Critics denounce city distribution of leaflets urging ‘yes’ vote on Johnstown referendums | New


JOHNSTOWN, Pa .– The City of Johnstown used taxpayer dollars to send residents copies of a flyer endorsing positions on the seven referendum questions on this year’s general election ballot.

Johnstown’s official municipal website also contained a message encouraging voters to vote a certain way.

City council earlier this year approved the questions.

Many lawyers and state officials experienced in elections were contacted by The Tribune-Democrat, and none immediately recalled having encountered such a problem before.

The city’s charter of autonomy does not provide any specific law indicating whether public money can be spent on electoral declarations. A spokesperson for the Pennsylvania State Department said the answer likely lies in local law on how the funds can be used, more than anything at the Commonwealth level. The individual suggested contacting the county attorney.

Cambria County attorney William Barbin said, “I do not consider this a violation.”

Barbin added: “Honestly, I’m not prepared to say that I think it’s inappropriate because they’re really saying, ‘Here’s what the board passed this summer, and it’s going to be on the ballot for. that you make a decision on. And, of course, they highly recommend it.

The city of Johnstown recently published legal opinions with the questions and explanations in plain English – but no recommendations on how to vote – in The Tribune-Democrat.

“A flyer like the newspaper would have been absolutely no problem, and I don’t think anyone would have questioned it,” Barbin said. “It’s that aspect of approval. But the approval really just repeats that when they passed it, they approved it. “

“Influencing the voters of the city”

Republican mayoral candidate John DeBartola considers the city’s use of taxpayer money to send out a leaflet endorsing a position on referendums “outrageous.”
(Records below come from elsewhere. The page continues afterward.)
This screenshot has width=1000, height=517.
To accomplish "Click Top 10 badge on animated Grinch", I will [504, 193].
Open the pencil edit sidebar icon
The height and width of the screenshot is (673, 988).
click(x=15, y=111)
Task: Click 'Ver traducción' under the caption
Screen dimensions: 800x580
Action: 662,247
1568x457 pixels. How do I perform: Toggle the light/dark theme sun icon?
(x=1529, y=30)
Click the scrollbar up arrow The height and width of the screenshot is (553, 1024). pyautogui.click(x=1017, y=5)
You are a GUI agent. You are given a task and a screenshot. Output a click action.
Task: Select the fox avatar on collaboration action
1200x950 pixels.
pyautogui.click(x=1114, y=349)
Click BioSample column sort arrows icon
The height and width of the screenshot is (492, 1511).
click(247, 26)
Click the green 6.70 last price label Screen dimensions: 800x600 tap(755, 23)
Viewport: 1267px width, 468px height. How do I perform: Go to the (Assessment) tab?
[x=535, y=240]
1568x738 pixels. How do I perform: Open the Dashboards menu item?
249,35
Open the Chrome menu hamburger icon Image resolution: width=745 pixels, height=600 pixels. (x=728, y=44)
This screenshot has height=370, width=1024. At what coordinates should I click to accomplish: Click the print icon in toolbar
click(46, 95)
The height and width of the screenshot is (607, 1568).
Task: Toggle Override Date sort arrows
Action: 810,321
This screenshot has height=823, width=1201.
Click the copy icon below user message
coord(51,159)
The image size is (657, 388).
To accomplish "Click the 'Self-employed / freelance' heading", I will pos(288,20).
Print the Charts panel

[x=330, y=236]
“I am shocked and appalled (that) taxpayer money has been used to influence voters in the city to vote in a certain way,” DeBartola said. “While it may be legal, it is appalling to me that Mayor (Frank) Janakovic and the city council have sat down and allowed this to happen.”

DeBartola supports maintaining the residency requirement for the City Manager.

He also wants to keep the use of ordinances, as they require the passage of two readings in separate meetings, unlike resolutions, which only require one vote.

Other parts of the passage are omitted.